## [WORK ITEM]
Wherever a line holds the word "computer", copy that line from the data.

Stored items
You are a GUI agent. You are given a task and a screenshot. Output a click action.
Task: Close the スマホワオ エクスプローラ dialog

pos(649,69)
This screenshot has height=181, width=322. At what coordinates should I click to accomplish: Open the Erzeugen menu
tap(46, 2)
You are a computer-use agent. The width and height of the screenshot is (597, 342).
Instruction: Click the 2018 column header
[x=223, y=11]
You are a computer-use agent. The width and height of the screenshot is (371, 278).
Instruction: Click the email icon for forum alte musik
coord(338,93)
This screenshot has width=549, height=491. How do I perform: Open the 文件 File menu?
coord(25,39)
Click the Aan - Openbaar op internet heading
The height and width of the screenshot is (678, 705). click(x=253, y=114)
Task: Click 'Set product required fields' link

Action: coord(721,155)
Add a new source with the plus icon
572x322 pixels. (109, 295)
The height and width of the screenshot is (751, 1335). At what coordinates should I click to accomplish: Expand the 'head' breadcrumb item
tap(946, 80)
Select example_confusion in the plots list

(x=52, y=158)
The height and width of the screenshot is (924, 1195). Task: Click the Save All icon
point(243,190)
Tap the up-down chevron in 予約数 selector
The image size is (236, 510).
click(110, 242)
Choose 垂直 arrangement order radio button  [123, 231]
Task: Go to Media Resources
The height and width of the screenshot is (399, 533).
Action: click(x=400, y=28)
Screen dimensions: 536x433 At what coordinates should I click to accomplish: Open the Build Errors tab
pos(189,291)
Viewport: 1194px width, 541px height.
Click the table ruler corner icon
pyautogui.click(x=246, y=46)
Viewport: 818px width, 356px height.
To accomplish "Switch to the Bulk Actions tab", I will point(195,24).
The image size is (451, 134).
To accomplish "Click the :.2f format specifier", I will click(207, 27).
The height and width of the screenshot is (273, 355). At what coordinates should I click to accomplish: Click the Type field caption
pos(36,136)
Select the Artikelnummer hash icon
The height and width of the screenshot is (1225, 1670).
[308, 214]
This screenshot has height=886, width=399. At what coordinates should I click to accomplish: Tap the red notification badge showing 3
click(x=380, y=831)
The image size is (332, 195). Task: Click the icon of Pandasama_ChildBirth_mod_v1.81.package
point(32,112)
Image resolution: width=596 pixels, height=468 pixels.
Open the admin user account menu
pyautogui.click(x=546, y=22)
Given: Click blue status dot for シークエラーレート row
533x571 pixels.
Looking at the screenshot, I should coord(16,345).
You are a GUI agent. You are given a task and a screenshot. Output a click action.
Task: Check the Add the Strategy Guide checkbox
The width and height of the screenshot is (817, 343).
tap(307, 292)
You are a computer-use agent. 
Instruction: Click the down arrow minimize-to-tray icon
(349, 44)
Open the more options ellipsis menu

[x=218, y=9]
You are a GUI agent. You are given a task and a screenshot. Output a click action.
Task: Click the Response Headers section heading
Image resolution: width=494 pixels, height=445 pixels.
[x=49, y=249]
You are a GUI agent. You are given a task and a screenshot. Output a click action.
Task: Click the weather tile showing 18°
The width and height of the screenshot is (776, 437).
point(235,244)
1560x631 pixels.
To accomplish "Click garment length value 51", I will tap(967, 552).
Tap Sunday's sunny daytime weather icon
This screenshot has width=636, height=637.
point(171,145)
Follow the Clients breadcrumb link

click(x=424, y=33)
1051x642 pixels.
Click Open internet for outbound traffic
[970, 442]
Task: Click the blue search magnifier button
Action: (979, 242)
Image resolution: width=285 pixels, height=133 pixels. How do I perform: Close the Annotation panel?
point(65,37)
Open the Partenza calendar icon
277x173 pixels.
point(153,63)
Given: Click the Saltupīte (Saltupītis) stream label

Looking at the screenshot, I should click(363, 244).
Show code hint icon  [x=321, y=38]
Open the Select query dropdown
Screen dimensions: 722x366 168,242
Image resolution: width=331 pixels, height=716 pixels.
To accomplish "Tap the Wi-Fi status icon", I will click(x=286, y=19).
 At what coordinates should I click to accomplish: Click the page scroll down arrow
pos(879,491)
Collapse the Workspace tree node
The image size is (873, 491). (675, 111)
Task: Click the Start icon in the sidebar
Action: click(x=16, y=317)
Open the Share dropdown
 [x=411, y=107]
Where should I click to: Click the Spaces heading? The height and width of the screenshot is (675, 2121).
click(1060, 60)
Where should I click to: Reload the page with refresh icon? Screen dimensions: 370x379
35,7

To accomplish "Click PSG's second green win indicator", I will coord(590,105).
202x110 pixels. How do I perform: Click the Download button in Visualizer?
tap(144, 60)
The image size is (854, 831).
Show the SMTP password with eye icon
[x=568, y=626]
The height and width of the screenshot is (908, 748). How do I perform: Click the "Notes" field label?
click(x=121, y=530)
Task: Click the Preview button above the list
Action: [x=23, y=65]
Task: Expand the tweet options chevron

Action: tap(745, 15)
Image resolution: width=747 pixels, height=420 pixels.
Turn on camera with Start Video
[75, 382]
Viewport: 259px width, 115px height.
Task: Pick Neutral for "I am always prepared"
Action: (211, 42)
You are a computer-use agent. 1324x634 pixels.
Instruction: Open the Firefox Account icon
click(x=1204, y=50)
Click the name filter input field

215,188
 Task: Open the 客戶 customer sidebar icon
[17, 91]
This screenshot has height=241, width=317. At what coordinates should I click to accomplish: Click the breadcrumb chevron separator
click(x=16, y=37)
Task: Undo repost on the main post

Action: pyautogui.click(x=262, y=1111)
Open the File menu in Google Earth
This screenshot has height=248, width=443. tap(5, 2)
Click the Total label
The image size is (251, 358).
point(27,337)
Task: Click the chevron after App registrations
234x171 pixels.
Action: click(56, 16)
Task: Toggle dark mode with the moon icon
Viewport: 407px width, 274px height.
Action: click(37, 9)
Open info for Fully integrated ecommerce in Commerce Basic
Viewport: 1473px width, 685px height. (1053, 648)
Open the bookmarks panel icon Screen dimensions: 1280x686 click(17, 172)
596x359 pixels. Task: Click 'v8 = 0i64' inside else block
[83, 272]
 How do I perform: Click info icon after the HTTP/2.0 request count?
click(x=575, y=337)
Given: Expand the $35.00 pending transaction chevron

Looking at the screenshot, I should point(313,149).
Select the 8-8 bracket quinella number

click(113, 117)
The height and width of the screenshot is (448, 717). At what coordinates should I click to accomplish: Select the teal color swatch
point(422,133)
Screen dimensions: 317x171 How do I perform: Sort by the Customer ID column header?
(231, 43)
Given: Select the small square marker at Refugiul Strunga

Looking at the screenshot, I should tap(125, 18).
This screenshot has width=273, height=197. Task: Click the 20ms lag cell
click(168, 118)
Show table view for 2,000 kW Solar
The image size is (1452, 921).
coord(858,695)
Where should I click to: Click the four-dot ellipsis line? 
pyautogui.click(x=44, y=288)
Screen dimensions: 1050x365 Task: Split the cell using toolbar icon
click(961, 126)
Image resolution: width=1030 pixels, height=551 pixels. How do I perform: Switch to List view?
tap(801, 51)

## [SOLUTION]
You are a computer-use agent. The width and height of the screenshot is (597, 342).
You are a computer-use agent. The width and height of the screenshot is (371, 278).
You are a computer-use agent. 
You are a computer-use agent. 1324x634 pixels.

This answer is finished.